>> BEGIN Selected extract

# intake manifold removal....



## Instg8ter (Sep 28, 2010)

have a few lifters that appear stuck so i need to pull the intake and valley pan. when i installed gaskets i used a little copper tack on them and now they are sealed good, was wondering if a little acetone in the connection will loosen them up as my manifold is alum. Eddy and i dont want to scar heads or manifold trying to pry on it. Any other suggestions would be appreciated.... :confused


----------



## Jeff's Classics (Feb 24, 2010)

Instg8ter said:


> have a few lifters that appear stuck so i need to pull the intake and valley pan. when i installed gaskets i used a little copper tack on them and now they are sealed good, was wondering if a little acetone in the connection will loosen them up as my manifold is alum. Eddy and i dont want to scar heads or manifold trying to pry on it. Any other suggestions would be appreciated.... :confused


Try a rubber mallet, a big one.

Also, sometimes you can find a pry point that isn't visible, like around the plenum area where the carb mounts.

Or, try a small flat blade screwdriver, gently tap it in around the front end to loosen that seal, then use a larger screwdriver or pry bar and slowly work that end loose. Once you get an end loose it should come right off pretty easily. Just need that first bit of leverage.

Jeff


----------



## BearGFR (Aug 25, 2008)

Instg8ter said:


> have a few lifters that appear stuck so i need to pull the intake and valley pan. when i installed gaskets i used a little copper tack on them and now they are sealed good, was wondering if a little acetone in the connection will loosen them up as my manifold is alum. Eddy and i dont want to scar heads or manifold trying to pry on it. Any other suggestions would be appreciated.... :confused


Take a wooden-handled hammer or a length of wooden 1" (or so) dowel rod. Come in from the front on the passenger side and insert it under the front water crossover between the crossover and the valley cover. Work the end of the "tool" as close as you can over to the edge of the valley cover where it meets the head, so you don't bend the cover, then lift up. Slow, steady pressure is the key. Gaskets tend to "give up" slowly.

Bear


----------



## Instg8ter (Sep 28, 2010)

thats what i did Bear, went under with long beaker bar and got a leverage point on the edge of the valley pan and gave it a little whack with the rubber mallet and it popped. think i will have to clearance the pushrod holes for the 1:65 rockers, whats the best method as some are 4" long bores, just oval out the ends? l also wanted to ask what Mr. P-bodies method was for setting lash w/o soaking the new lifters, was looking back for that post but could not find it.....:confused


----------



## BearGFR (Aug 25, 2008)

>> END Selected extract
>> BEGIN Information provided

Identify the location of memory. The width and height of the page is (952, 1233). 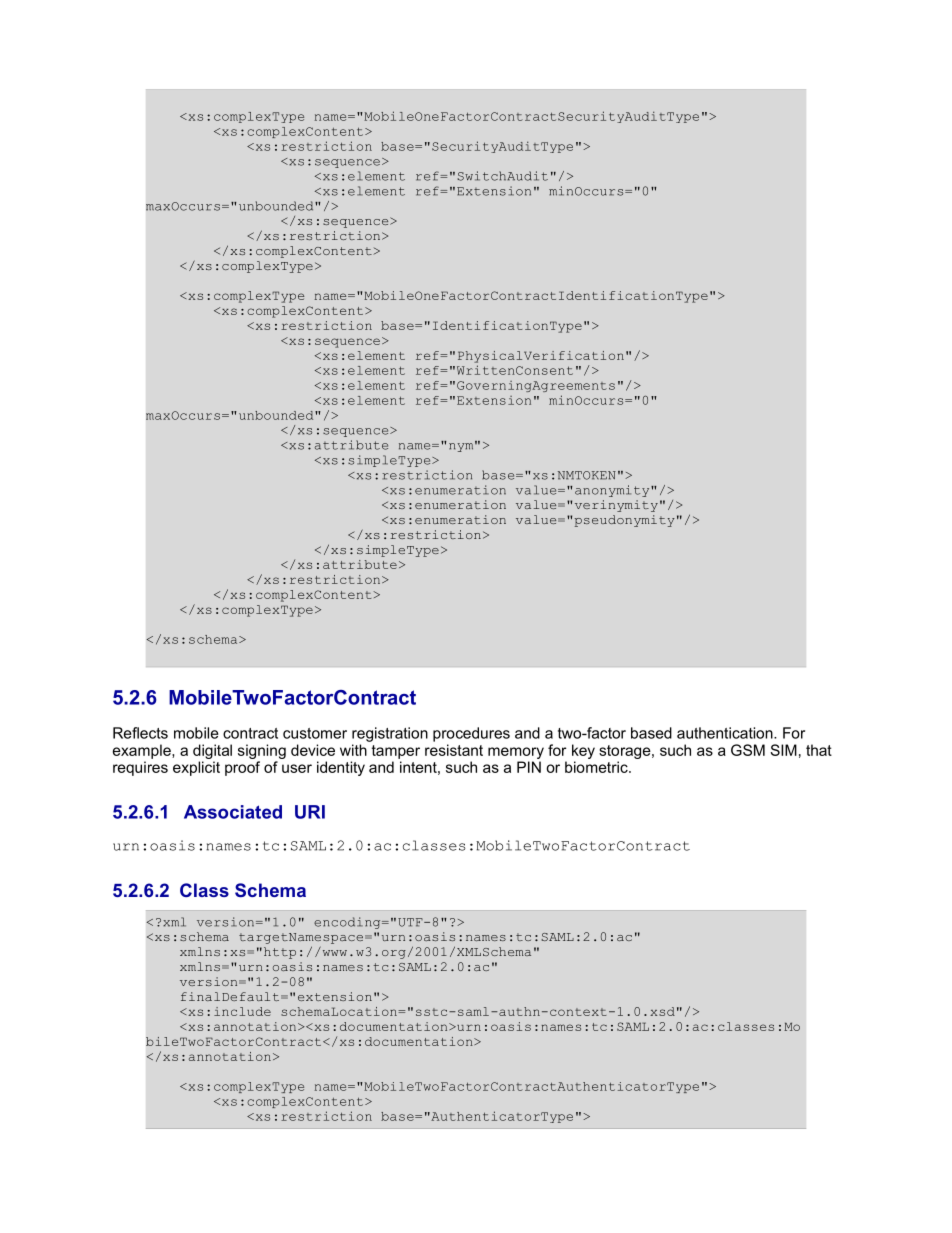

>> END Information provided

### Problems to work on
• A. In the thread on intake manifold removal, what does Bear call the key when lifting with the wooden tool?
• B. Summarize the thread on intake manifold removal in two sentences.
• C. Pick up the thread on intake manifold removal after its last line and write the next reply.
The material above comes from a separate source and has no connection to the thread on intake manifold removal.

### Results of the exercise
• A. Slow, steady pressure.

• B. A poster with stuck lifters wants to pull an aluminum intake manifold sealed with copper gasket tack without scarring the heads or manifold. Replies suggest a big rubber mallet, hidden pry points or screwdrivers, or a wooden dowel levered under the front water crossover with slow, steady pressure, and the poster reports that prying at the valley pan edge with a long bar and a mallet whack popped it loose.

• C.
Instg8ter said:


> thats what i did Bear, went under with long beaker bar and got a leverage point on the edge of the valley pan and gave it a little whack with the rubber mallet and it popped. think i will have to clearance the pushrod holes for the 1:65 rockers, whats the best method as some are 4" long bores, just oval out the ends? l also wanted to ask what Mr. P-bodies method was for setting lash w/o soaking the new lifters, was looking back for that post but could not find it.....:confused


I know Eastwood and probably others sell a "head porting kit" that includes abrasive rolls and a long mandrel for reaching "deep".

You'll want to pull the heads to do it, ortherwise all the dust and grit will wind up in your oiling system --- not good. Also if you're going to 1.65's on a motor that originally had 1.5's, be sure and check the contact patch between the rocker tip and the valve tip to make sure the rockers touch the center third of the valve stem throughout a complete engine revolution. If it's not right, you may need different length pushrods to get it back where it needs to be. Keep in mind if you've got hydraulic lifters then it's going to be tough to check because you won't have oil pressure keeping the pushrod cups in the lifters "up". Get one solid lifter just for checking, or termporarily replace the valve spring with a very light "checking spring".

Mr. P's procedure is "around here somewhere" --- Ah! Found it! It's on Topkat's "Valley Pan" thread.
We no longer "soak" lifters prior to installation. That has changed about 10 years ago. Since most Pontiacs today use an "adjustable" valve train, it's far easier to get the lash "correct" by installing the entire valve train prior to installing the valley cover. Set the lash to where the plunger in the lifter depresses about .020-.030" (about 1/2 the "travel"). Use ONLY the "firing order" method of setting lash.

This method is perfect for mild cam applicatons (non-adjustable), and is also quite good for those that must use adjustable rockers, and install the inner springs after cam "break-in".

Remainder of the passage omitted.